Over the weekend I was catching up on some reading and came about the “Deep Learning and Security Workshop (DLS 2019)“. With great interest I browsed through the agenda and read some of the papers / talks, just to find myself quite disappointed.
It seems like not much has changed since I launched this blog. In 2005, I found myself constantly disappointed with security articles and decided to outline my frustrations on this blog. That was the very initial focus of this blog. Over time it morphed more into a platform to talk about security visualization and then artificial intelligence. Today I am coming back to some of the early work of providing, hopefully constructive, feedback to some of the work out there.
The researcher paper I am looking at is about building a deep learning based malware classifier. I won’t comment on the fact that every AV company has been doing this for awhile (but learned from their early mistakes of not engineering ‘intelligent’ features). I also won’t discuss the machine learning architecture that is introduced.

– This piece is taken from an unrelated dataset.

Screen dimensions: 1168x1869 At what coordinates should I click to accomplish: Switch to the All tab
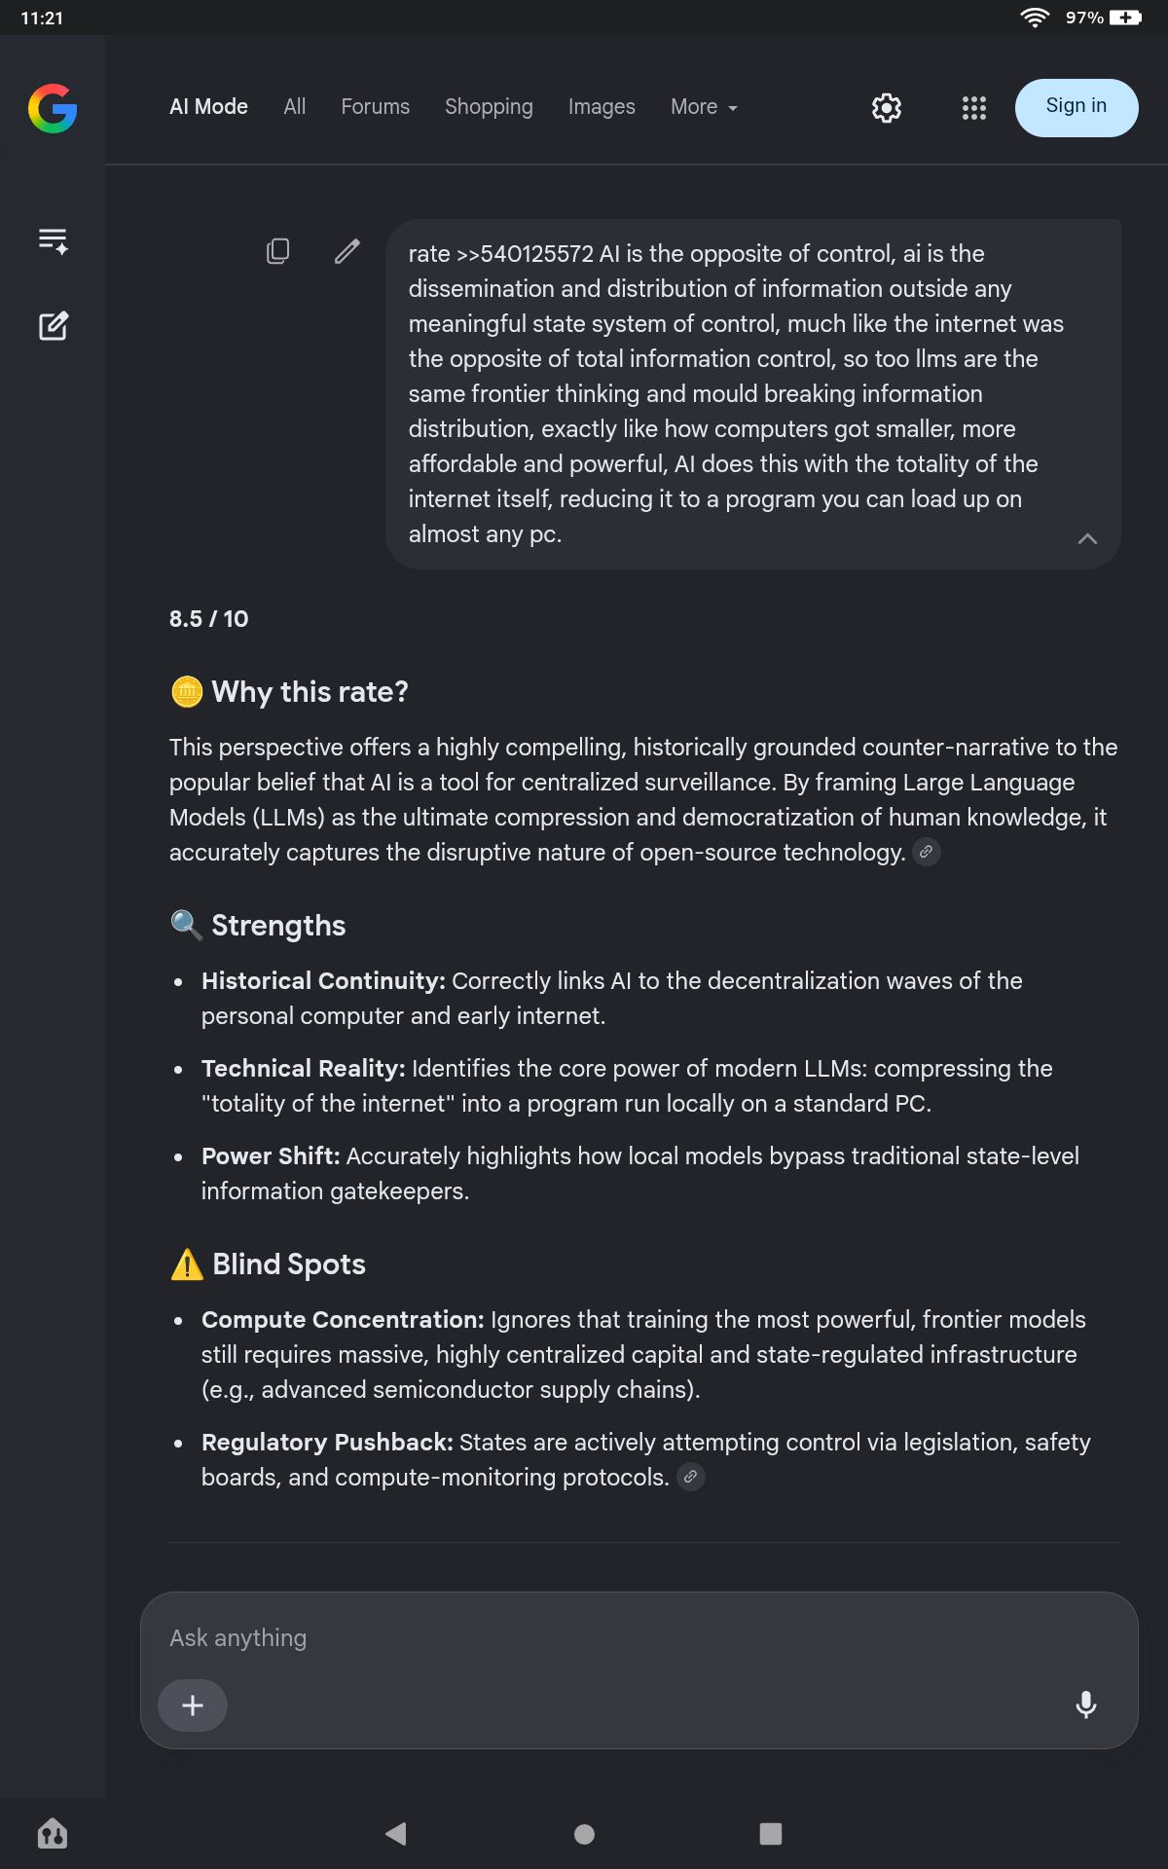(295, 107)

What I will argue is the approach that was taken and the conclusions that were drawn:
- The paper uses a data set that has no ground truth. Which, in network security is very normal. But it needs to be taken into account. Any conclusion that is made is only relative to the traffic that the algorithm was tested, at the time of testing and under the used configuration (IDS signatures). The paper doesn’t discuss adoption or changes over time. It’s a bias that needs to be clearly taken into account.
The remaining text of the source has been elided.